Results: A cohort of 689 patients met the inclusion criteria for this study. Positive margin was observed in 10.4% of the patients (72/689), with no significant difference between patients who received neoadjuvant (39/344) compared to upfront surgery (33/345). Positive margin was associated with worse OS in the neoadjuvant group (median OS: 51.8m for R0 vs. 26.0m for R1; HR:2.34, 95%CI:1.39-3.95, p value=0.005). In the patients who underwent upfront surgery, positive margin was not associated with OS. (median OS: 46.7m for R0 vs. 42.6m for R1; HR:1.10, 95%CI:0.66-1.84, p value=0.758). When the patients with positive margin in each group were stratified by adjuvant treatment, there was no significant difference in the neoadjuvant group (median OS: 28.6 for adjuvant treatment vs. 20.6m for no adjuvant treatment; HR:0.62, 95%CI:0.27-1.42, p value=0.260), while in the upfront surgery group with positive margin, adjuvant treatment was associated with significant improvement in overall survival (median OS: 42.6 for adjuvant treatment vs. 25.0m for no adjuvant treatment; HR:0.22, 95%CI:0.07-0.67, p value=0.007).

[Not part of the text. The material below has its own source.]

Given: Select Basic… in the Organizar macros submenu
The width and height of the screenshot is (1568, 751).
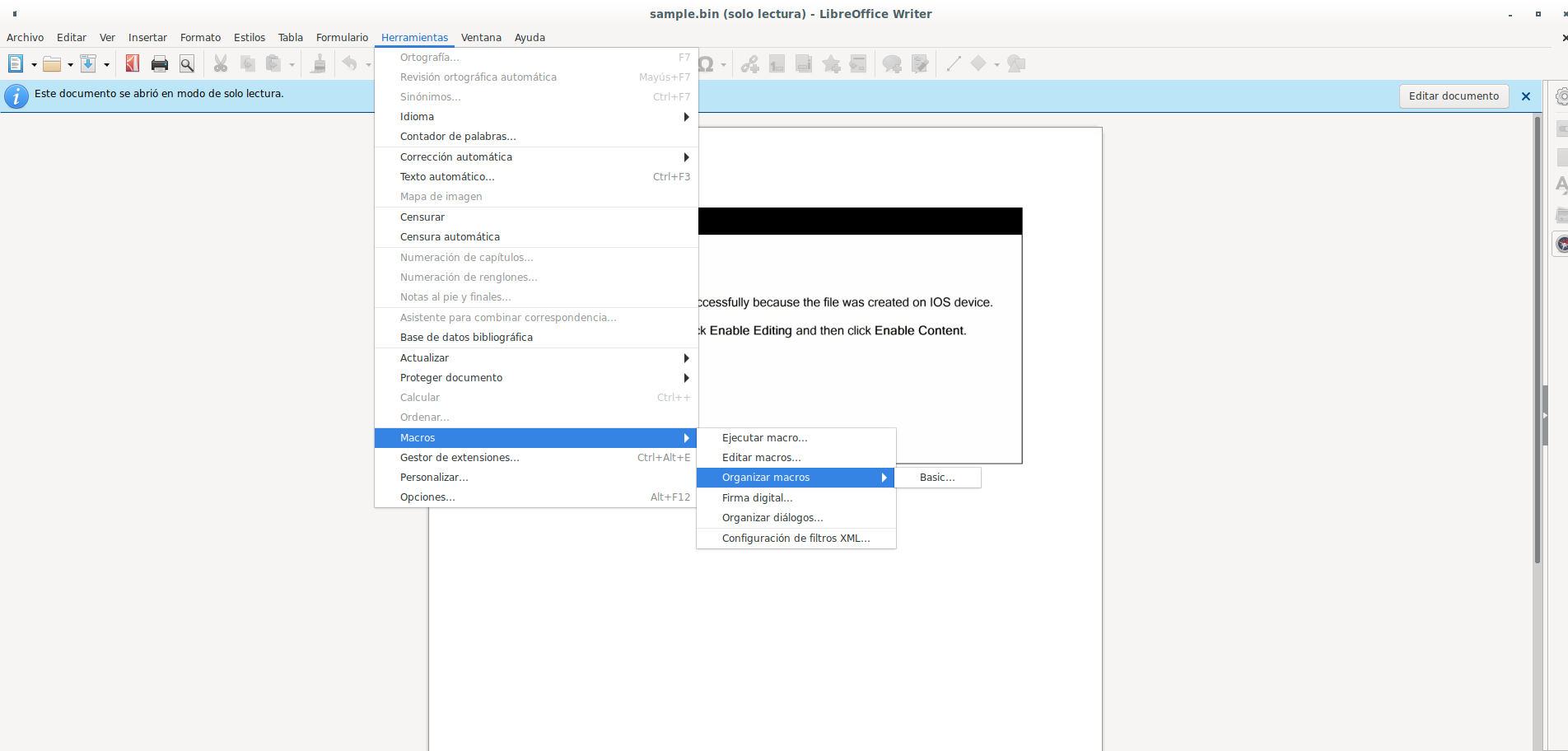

Conclusion: Positive margin is associated with worse outcomes in the patients who receive neoadjuvant treatment with no significant improvement with the addition of adjuvant therapy, likely representing a poor response to chemotherapy in the setting of aggressive tumor biology. Positive margin did not impact overall survival in patients with upfront surgery who received postoperative chemotherapy.